_DATASET RECORDS:_
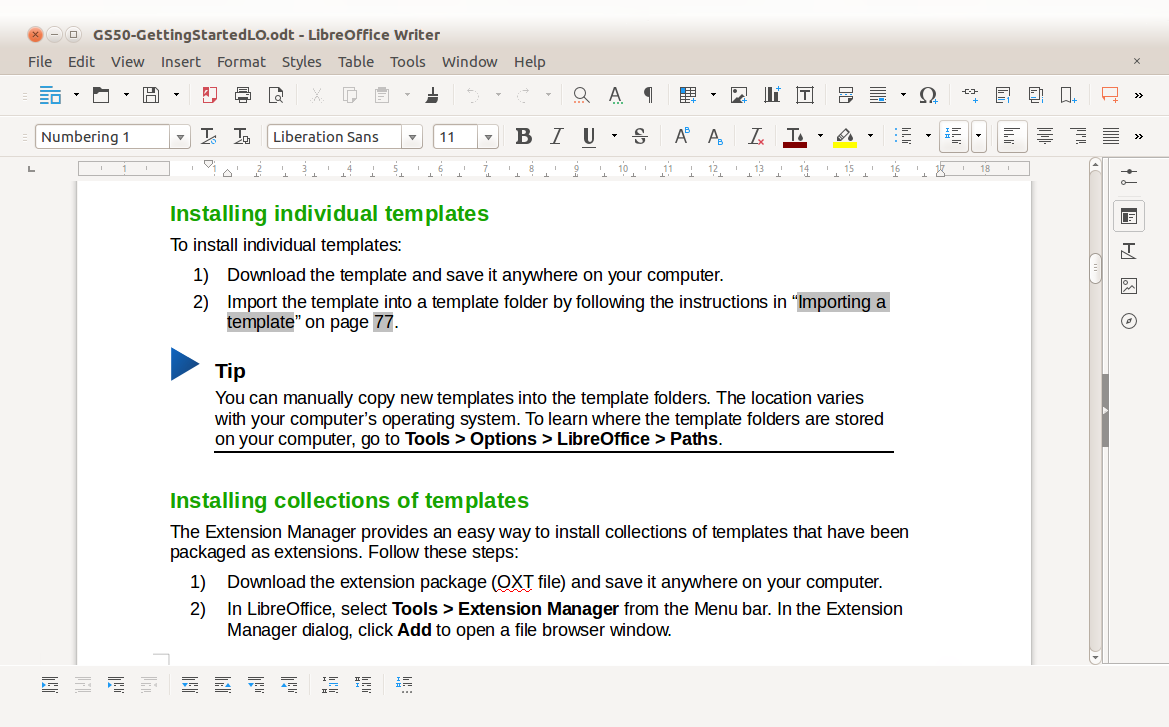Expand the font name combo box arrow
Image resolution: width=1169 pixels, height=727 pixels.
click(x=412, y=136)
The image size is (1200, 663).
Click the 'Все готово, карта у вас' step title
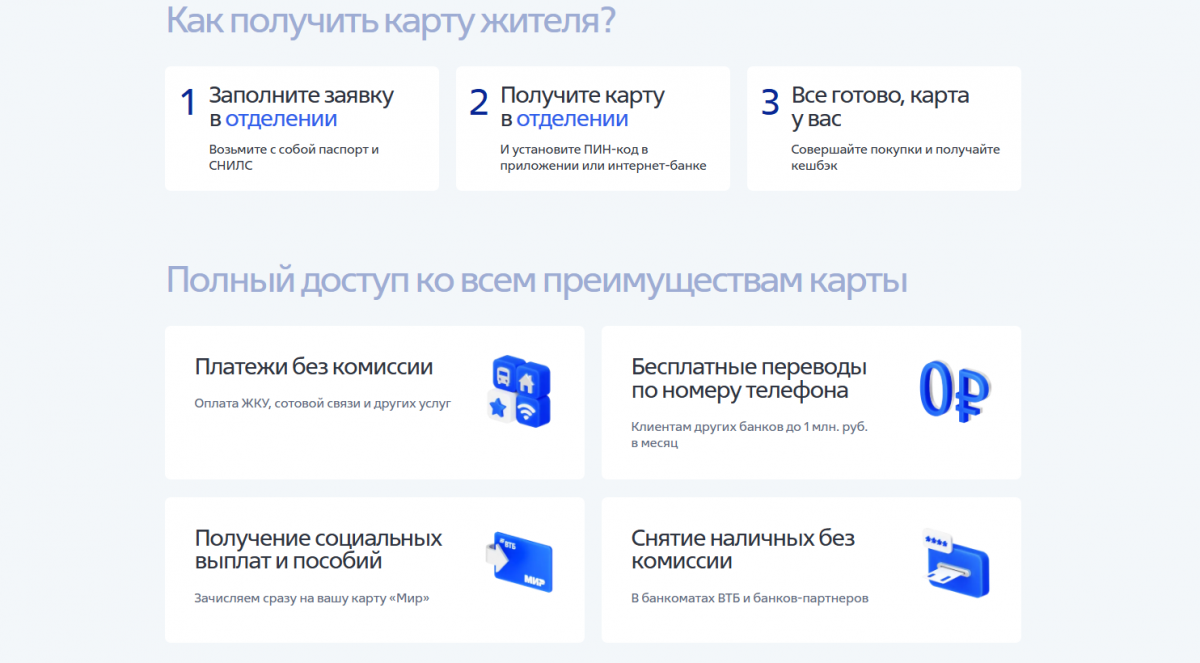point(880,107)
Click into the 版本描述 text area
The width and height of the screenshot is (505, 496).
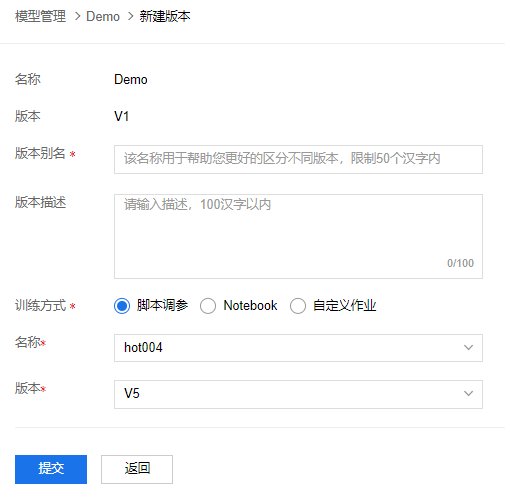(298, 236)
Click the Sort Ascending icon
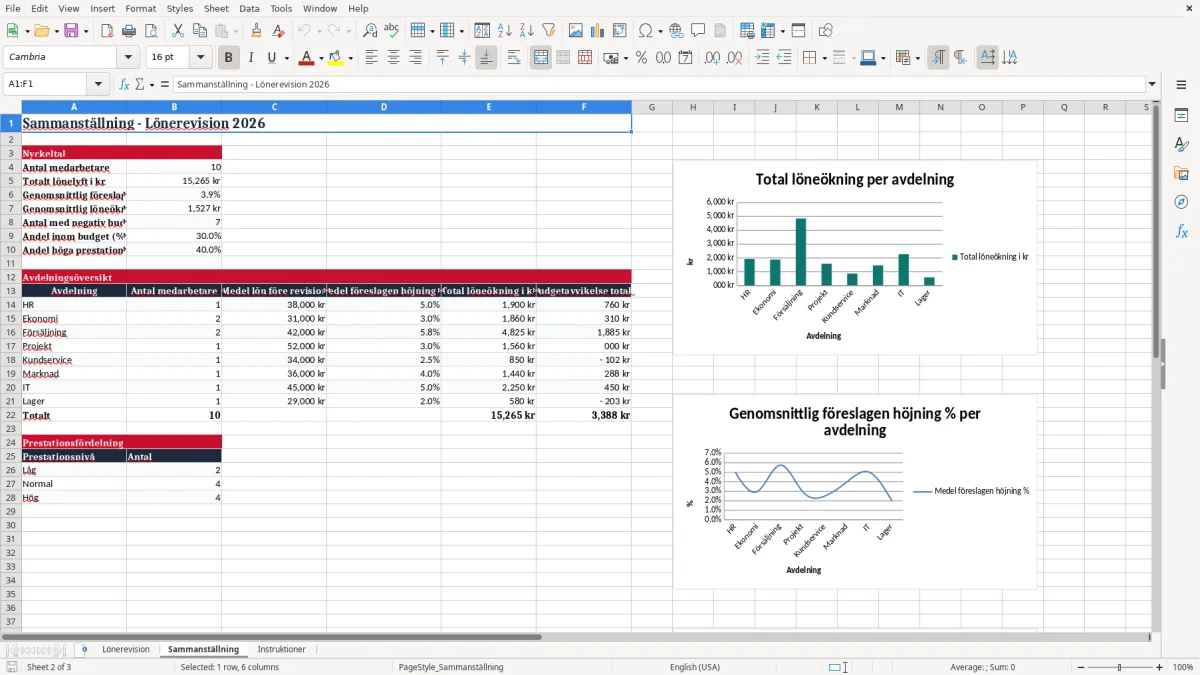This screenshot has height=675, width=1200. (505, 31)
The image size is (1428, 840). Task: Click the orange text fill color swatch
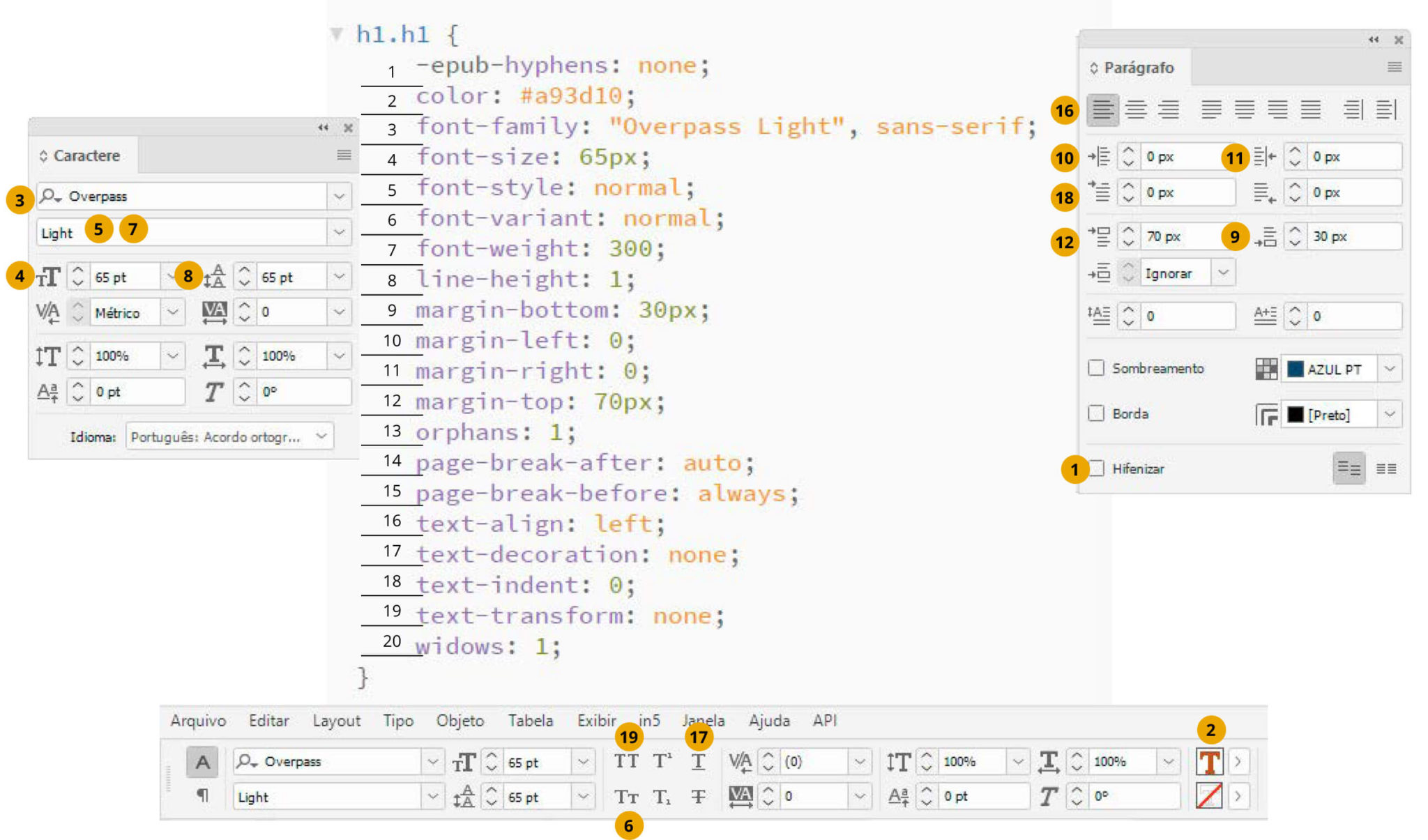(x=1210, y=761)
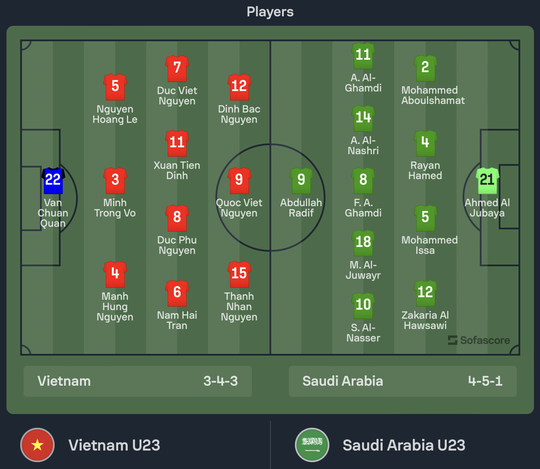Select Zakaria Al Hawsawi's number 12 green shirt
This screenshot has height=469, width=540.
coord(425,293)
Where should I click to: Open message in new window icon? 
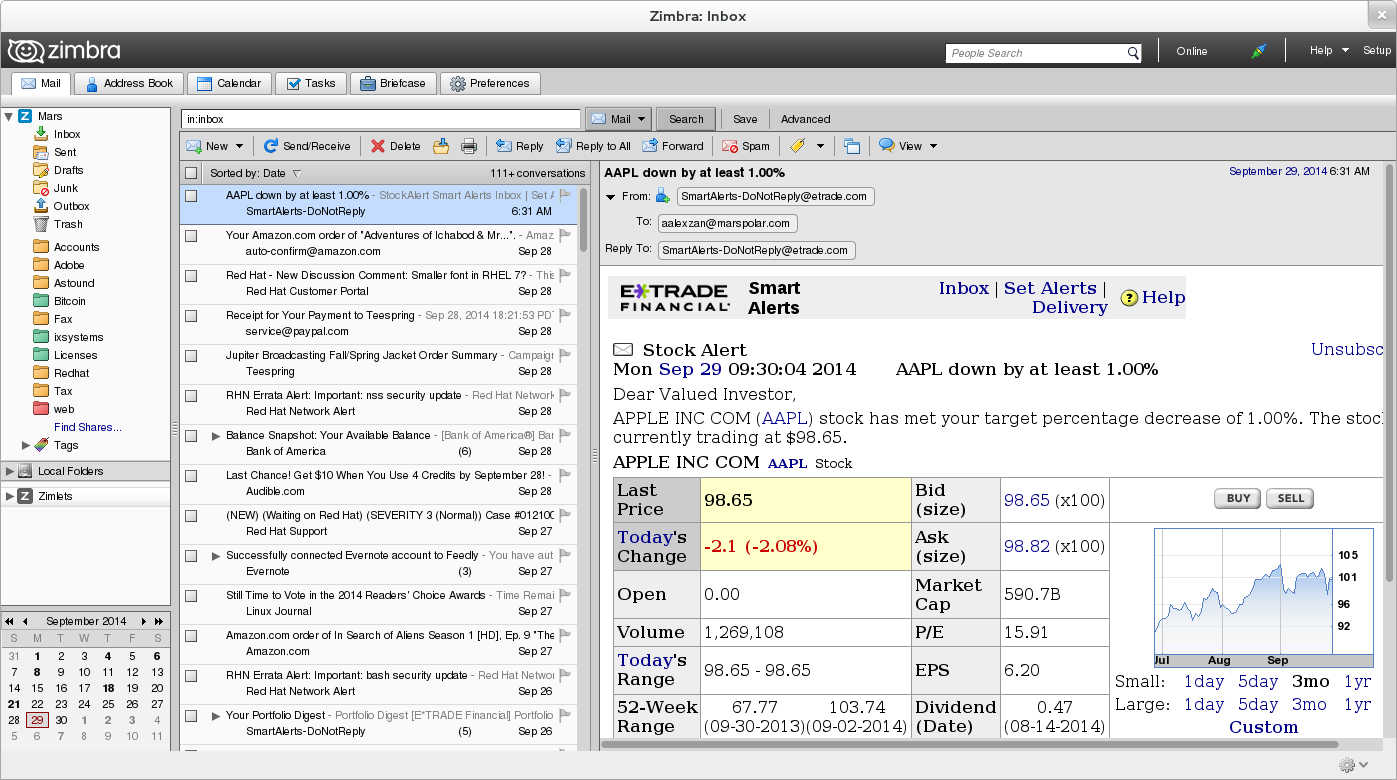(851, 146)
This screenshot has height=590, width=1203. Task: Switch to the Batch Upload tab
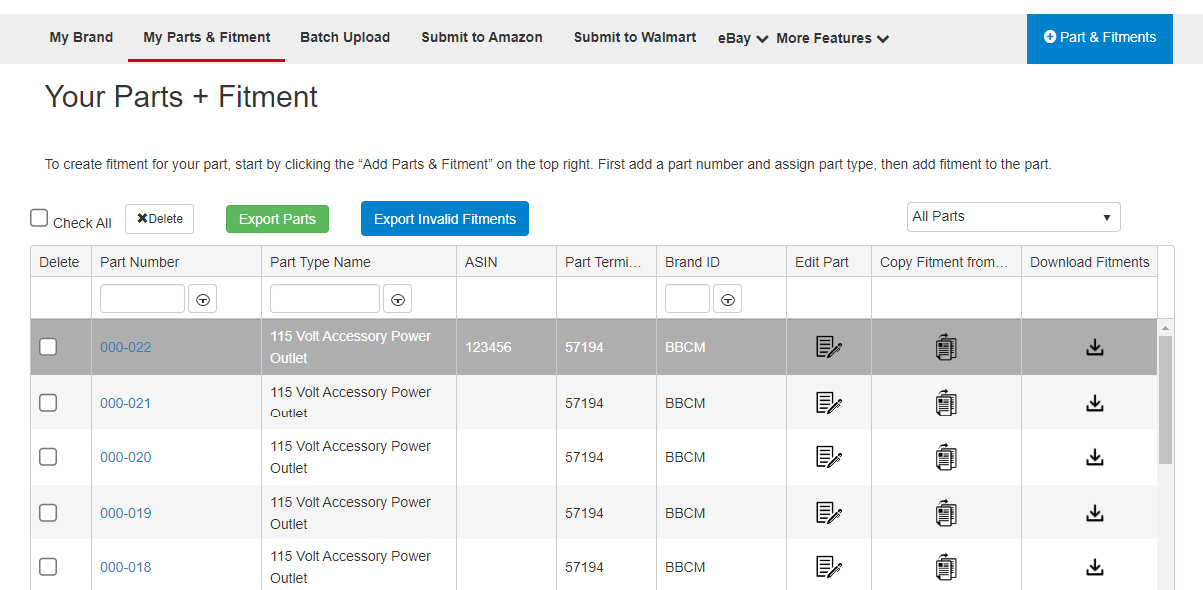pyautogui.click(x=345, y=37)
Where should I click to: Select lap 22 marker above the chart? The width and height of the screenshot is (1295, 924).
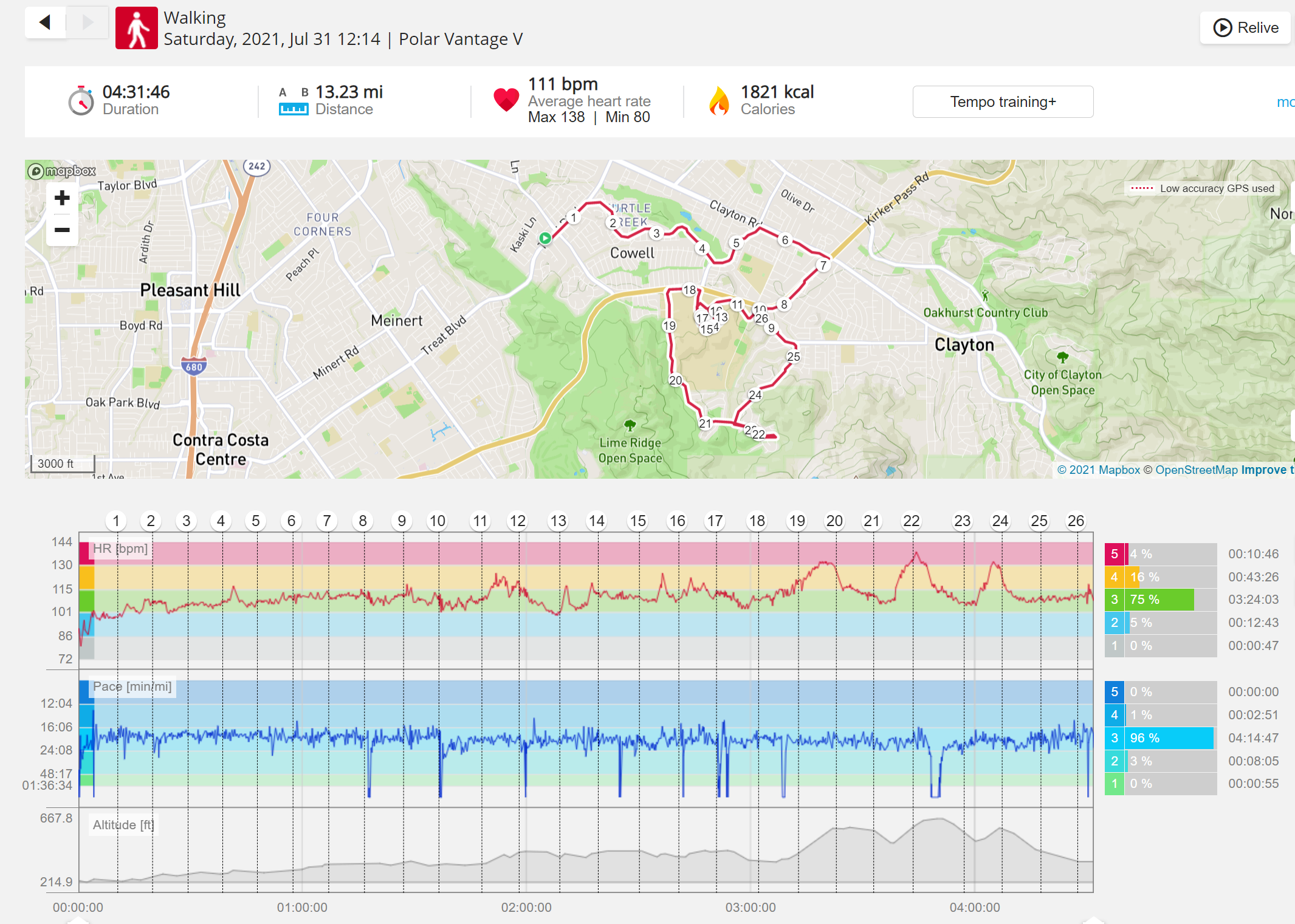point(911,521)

_TASK DETAILS:_ Set down word for word each line from the one containing "The image size is (1428, 840)." through the end of the material, and keep the pictures out of it.

_RESPONSE FOR THIS EXERCISE:_
The image size is (1428, 840). Task: Click the orange text fill color swatch
(x=1210, y=761)
Select Zakaria Al Hawsawi's number 12 green shirt
This screenshot has height=469, width=540.
coord(425,293)
Where should I click to: Open message in new window icon? 
(851, 146)
This screenshot has height=590, width=1203. Task: Switch to the Batch Upload tab
pyautogui.click(x=345, y=37)
Where should I click to: Select lap 22 marker above the chart? The width and height of the screenshot is (1295, 924).
point(911,521)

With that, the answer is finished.